*** Passage shown ***

Our approach involves finding anchors within the page that serve as starting points for data extraction. Ideally, anchors are established based on the content of a data item, not on its HTML path. For instance, a page that contains the price of a book probably has the word “Price” somewhere near the price value. By looking for the word “Price,” we can establish an anchor for the price value and be independent of its absolute location.
An example of XSLT code that extracts the last stock quote from a Yahoo! Finance page is shown in Figure 3. Note that we look for a table cell containing the words “Last Trade” and extract the value contained in the B (bold) tag. The XSL processor starts from the root of the XHTML tree and recursively looks for a matching table cell. Once the table cell is found, the instructions contained in the template are executed, in this case the production of a PRICE element in the output XML document.
Special care is needed for handling HTML forms that require the use of the POST method, as crawlers typically cannot handle links other than those that use the GET method. A simple GET-to-POST method conversion proxy solves this problem. The proxy receives GET requests from the crawler and converts specially marked hyperlinks to use the POST method instead. The target Web site is accessed using the correct method and the resulting page is returned to the crawler.
<xsl:template match="td[contains(.,'Last Trade')]">
Figure 3. Sample XSLT extraction rule.
It is fairly easy to extract simple data items such as the stock quote shown in Figure 3. The extracted data is simple in structure and its presentation on the HTML page maps directly to a corresponding XML structure (essentially a flat database record).
Structure synthesis may be required in more complex situations. Consider the task of aggregating product catalog data from several Web sites. Here, it is essential to represent catalogs and the products they contain in as much detail and fine granularity as possible so that integration of the catalogs can be successfully made. What makes this difficult is that a Web site may not provide enough structure to make direct mapping to an XML structure possible. For instance, on many online shopping sites product features are embedded in plain text paragraphs, and some data may be omitted because it is implicitly understood by the user viewing the page or is available elsewhere (e.g. that a laptop computer has an LCD display as opposed to a CRT display).
In ANDES, a knowledge engineer familiar with the target domain can provide regular expressions that extract structured data from snippets of unstructured text. For instance, the string “Mon Oct 30” is easy to convert to a timestamp structure with regular expressions. This analysis is potentially less accurate than a deep linguistic analysis but is still very powerful and quick to master.
Missing data can be filled in by XSLT code that encapsulates domain knowledge. For instance, an XSLT file that is specific to computer products can inspect the description of a computer and determine if it refers to one of the known laptop brands (e.g. IBM ThinkPad). If so, a new product feature can be added to the output XML structure, specifying that the computer has a worldwide three-year warranty, even if this fact is not listed in the product description.
Aggregating data from several Web sites requires that the data be homogenized. Web sites may follow different conventions for naming things or for expressing measured units. Mapping discrete values (e.g. company names) into a standard format improves the quality of the extracted data. Web sites are prone to have misspelled names, leading to data pollution if not corrected during the extraction process. The unit of measured values (e.g. corporate earnings) needs to be indicated in the XML output, or the values need to be converted to a common unit (e.g. billions of US dollars).

***

Instructions:
**1.** Decide whether each statement below agrees with the web data extraction passage. For each, answer yes or no and quote the words of the passage that decide it.
(a) Anchors are ideally established based on a data item's HTML path.
(b) The proxy converts specially marked hyperlinks from the GET method to the POST method.
(c) Regular-expression analysis is described as more accurate than a deep linguistic analysis.
**2.** Quote the web data extraction passage word for word, starting with "Special care is" and going on through "to the crawler.".
**3.** Write what comes next in the web data extraction passage, picking up after its final sentence.

*** Listed entries ***

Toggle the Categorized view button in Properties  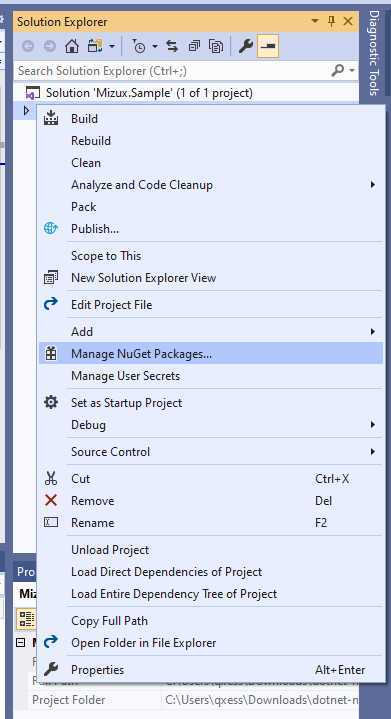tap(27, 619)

***
*** Listed entries ***

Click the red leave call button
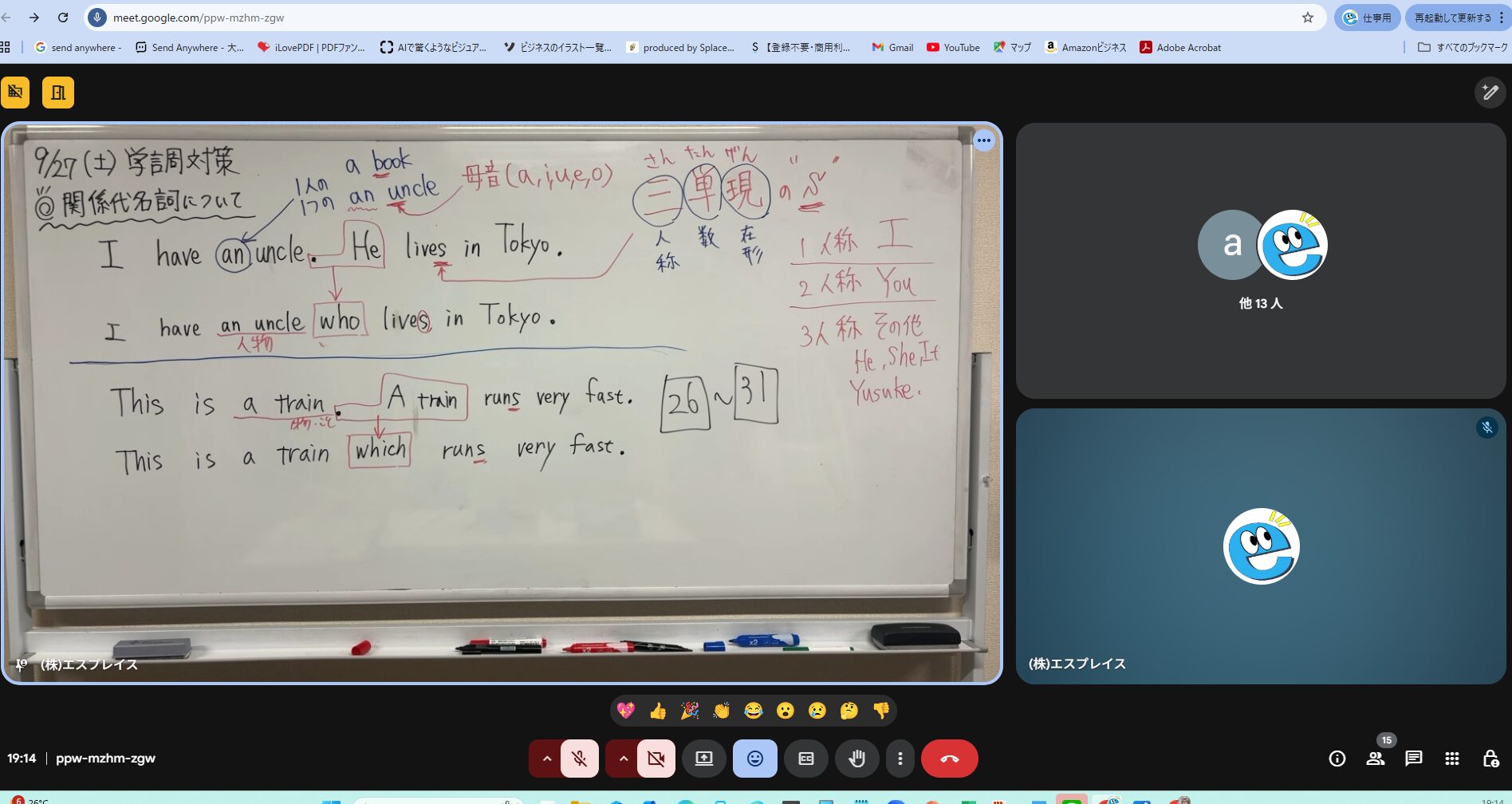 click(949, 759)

***
*** Listed entries ***

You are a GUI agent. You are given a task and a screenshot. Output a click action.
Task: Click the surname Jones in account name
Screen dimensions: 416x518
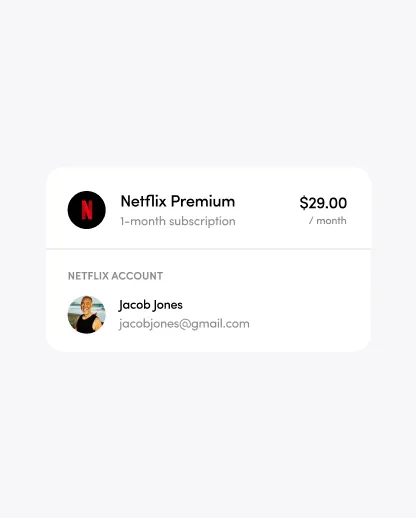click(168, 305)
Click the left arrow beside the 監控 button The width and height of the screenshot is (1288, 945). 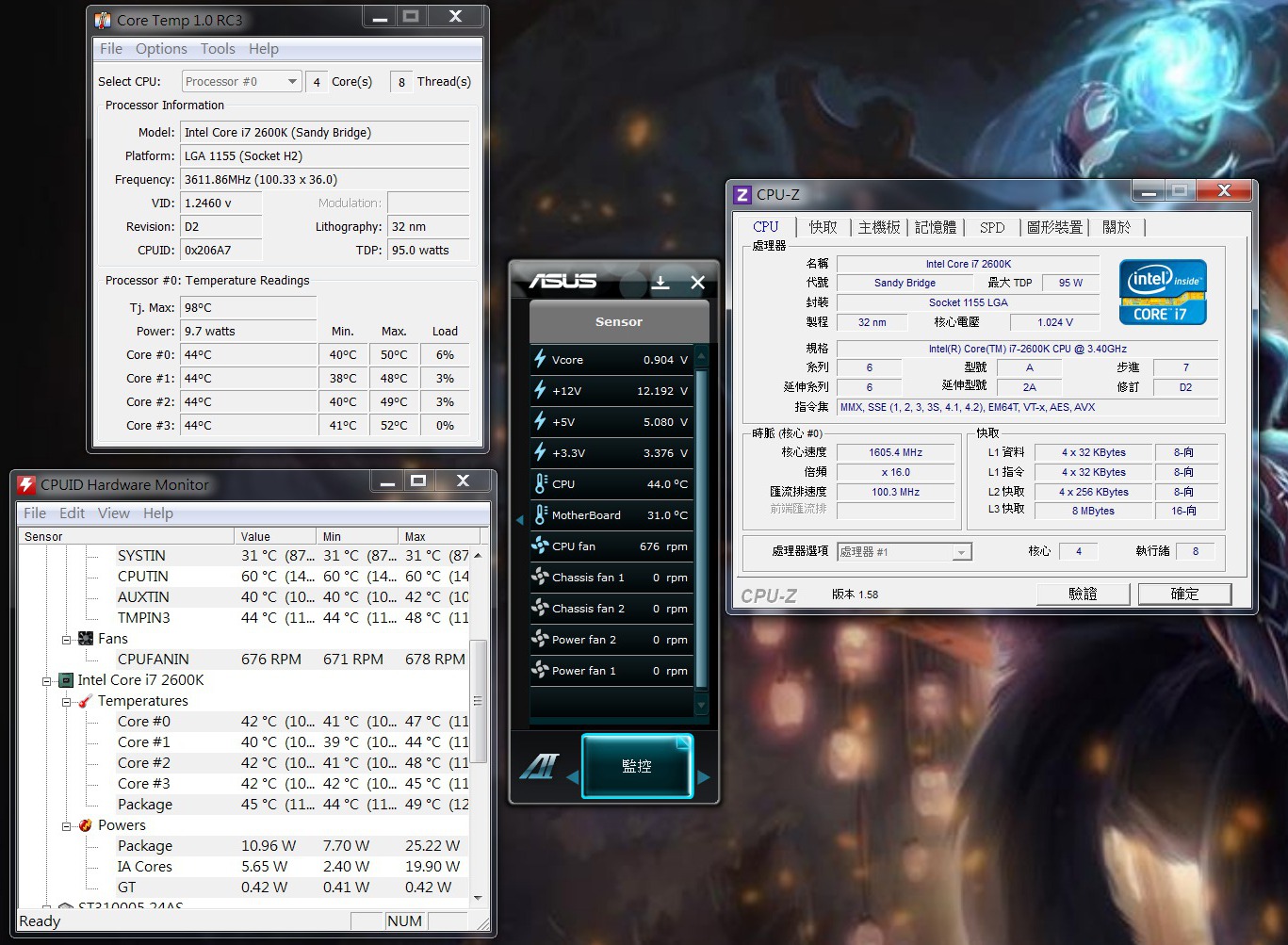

***

Answers below:
**1.**
(a) No: "Ideally, anchors are established based on the content of a data item, not on its HTML path."
(b) Yes: "The proxy receives GET requests from the crawler and converts specially marked hyperlinks to use the POST method instead."
(c) No: "This analysis is potentially less accurate than a deep linguistic analysis"

**2.**
Special care is needed for handling HTML forms that require the use of the POST method, as crawlers typically cannot handle links other than those that use the GET method. A simple GET-to-POST method conversion proxy solves this problem. The proxy receives GET requests from the crawler and converts specially marked hyperlinks to use the POST method instead. The target Web site is accessed using the correct method and the resulting page is returned to the crawler.

**3.**
Homogenization of discrete values and measured values is performed in ANDES with a combination of conditional statements, regular expressions, and domain-specific knowledge encapsulated in the XSLT code. Arbitrary Java methods can also be invoked, for instance looking up a company name in a JDBC-compatible database.
The final task in Web data extraction is to integrate data from multiple, related Web pages. There are two reasons why this is necessary. First, some Web sites use HTML frames for layout, which breaks up a logical data unit into separate HTML documents. Second, some Web sites break up the data across multiple “sibling pages” so as not to overload a single page with too much information. For instance, Yahoo! Finance contains comprehensive financial information on each company in its database, but each of their Web pages contains only a fraction of the data (e.g. company background information, stock quotes, opinions of financial analysts, etc.).
Data integration in ANDES is performed in two steps. First, the original HTML documents are crawled normally and data is extracted from them individually. The output XML from each extractor is a piece of the ultimate output XML. For instance, if the output is in the NewsML format, one piece could contain a news article body, while another piece contains the publisher’s contact information. Both pieces conform to NewsML but each piece has only part of the data.
The second step involves concatenating these partial outputs into one output and passing the resulting file through an XSLT filter that merges related data. Continuing the example above, the filter could identify related NewsML fractions based on the URL of the original HTML documents and “join” the data. The ultimate output has the data merged in an application-specific manner.
In this section we describe some operational features of the ANDES framework. All features described in Section 3 have been implemented in the framework and are in production use within IBM.
ANDES has been written in pure Java and consists of five components: data retriever, extractor, checker, exporter, and scheduler/manager interface (Figure 5). As mentioned earlier, the default data retriever is the Grand Central Station (GCS) crawler. Crawls are scheduled to occur on certain days and times that depend on the target sites. When the scheduled time arrives, GCS is invoked and target HTML pages are retrieved from the Web sites. The pages are delivered to the extractor, which performs data extraction, structure synthesis, and data mapping and integration functions.
Figure 4. Hyperlink synthesis via HTML augmentation.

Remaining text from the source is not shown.